When each revision is on a separate row it will be way easier to run map/reduce jobs else you have to figure out where a revision starts and ends, and each row should contain all variables (IMHO)
Really the XML is pretty much that anyway. What would be neat (and a perl one-liner I suppose) is an indexing program that generates a file index giving the offset and major/desired keys in an XML file (revision, page name, date for example) and maybe length.
Really the XML is pretty much that anyway.
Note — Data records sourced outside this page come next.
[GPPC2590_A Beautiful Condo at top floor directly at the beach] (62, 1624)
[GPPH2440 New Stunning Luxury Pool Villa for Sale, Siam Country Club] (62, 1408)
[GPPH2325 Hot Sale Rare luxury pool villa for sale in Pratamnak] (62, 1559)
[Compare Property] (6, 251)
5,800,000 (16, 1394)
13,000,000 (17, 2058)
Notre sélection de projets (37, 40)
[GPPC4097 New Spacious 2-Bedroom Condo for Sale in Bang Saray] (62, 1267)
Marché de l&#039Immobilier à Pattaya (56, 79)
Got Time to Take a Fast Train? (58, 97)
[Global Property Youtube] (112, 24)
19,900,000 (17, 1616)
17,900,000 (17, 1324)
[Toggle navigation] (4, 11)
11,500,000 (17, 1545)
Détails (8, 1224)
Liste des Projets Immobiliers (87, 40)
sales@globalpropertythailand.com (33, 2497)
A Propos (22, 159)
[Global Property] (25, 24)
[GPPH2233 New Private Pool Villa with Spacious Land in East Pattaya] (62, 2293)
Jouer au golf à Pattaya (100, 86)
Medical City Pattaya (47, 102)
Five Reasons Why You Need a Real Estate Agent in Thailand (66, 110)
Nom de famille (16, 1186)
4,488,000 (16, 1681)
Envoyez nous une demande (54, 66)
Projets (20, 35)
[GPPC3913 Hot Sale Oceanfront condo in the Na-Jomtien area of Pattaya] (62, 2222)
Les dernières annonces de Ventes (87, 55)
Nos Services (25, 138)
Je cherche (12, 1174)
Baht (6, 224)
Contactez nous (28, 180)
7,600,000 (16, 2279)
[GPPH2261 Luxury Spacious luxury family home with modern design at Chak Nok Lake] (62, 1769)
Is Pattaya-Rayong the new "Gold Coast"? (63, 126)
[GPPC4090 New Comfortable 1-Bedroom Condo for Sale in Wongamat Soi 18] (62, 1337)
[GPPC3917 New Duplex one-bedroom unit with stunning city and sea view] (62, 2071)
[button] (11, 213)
What would be neat (and a perl one-liner I suppose) is an indexing program that generates a file index giving the offset and major/desired keys in an XML file (revision, page name, date for example) and maybe length.
I have a PHP script (that runs on command line) that pretty much does that... it generates an XML index file with the following entry for each identified page from the XML dump:
<page id="%d" revision="%d" datetime="%s" length="%d" start="%d" end="%d" title="%s" />
Where id = page id revision = revision id datetime = revision date/time length = length of the revision <text> XML entity CDATA start = line number of the <page> entity end = line number of the </page> entity title = page title
Example of first three entries:
<page id="10" revision="381202555" datetime="2010-08-26T22:38:36Z" length="57" start="32" end="47" title="AccessibleComputing" /> <page id="12" revision="408067712" datetime="2011-01-15T19:28:25Z" length="96718" start="48" end="453" title="Anarchism" /> <page id="13" revision="74466652" datetime="2006-09-08T04:15:52Z" length="57" start="454" end="468" title="AfghanistanHistory" />
If this is of any use to anyone, I can put it up...
-- James
Richard Farmbrough wrote:
What would be neat (and a perl one-liner I suppose) is an indexing program that generates a file index giving the offset and major/desired keys in an XML file (revision, page name, date for example) and maybe length.
I also have some programs for doing such kind of things. What do you want to do exactly?
Hi there, I am using the Wiki dumps for work, and I have been following this list for some time now.
Since you bring it in, I do think too that "the simpler the better" regarding data formats for batch-processing with Hadoop.
Working with table-like data formats is easy as this is the default format.
Working with XML, JSON and other formats allowing complex nested structures (e.g. map, lists, and combination of them) is slightly more difficult as it involves serialization/de-serializations steps for which libraries need to be available for your favorite framework: Hadoop Java M/R, Hadoop Streaming, Pig, Hive, etc.
Nothing very difficult though...
I am glad to see some thinking around Hadoop (and NoSQL) as this the way to go when working with large datasets such as Wikipedia.
Best, Nicolas Torzec.
On 3/29/11 7:45 AM, "Yuvi Panda" yuvipanda@gmail.com wrote:
Heya Diederik,
On Tue, Mar 29, 2011 at 7:58 PM, Diederik van Liere dvanliere@gmail.com wrote:
I do not think that getting the data in sqlite format is going to be very valuable. People can already get the data in Mysql databases (although that is not that easy either) and so getting it in sqlite will not give additional benefits in terms of querying capabilities. I am also not sure if sqlite can handle such large databases.
True, but it's not one large sqlite database - it'll be split across multiple smaller ones, and explicit pointers will be maintained so that random access is as effecient as possible.
What I do think might be valuable is to work on a text format (JSON, CSV) to store the dumps. The reason is that we are looking at a Nosql datastore solution (for example Hadoop) and storing the data in a non-xml but still text format is going to be really useful.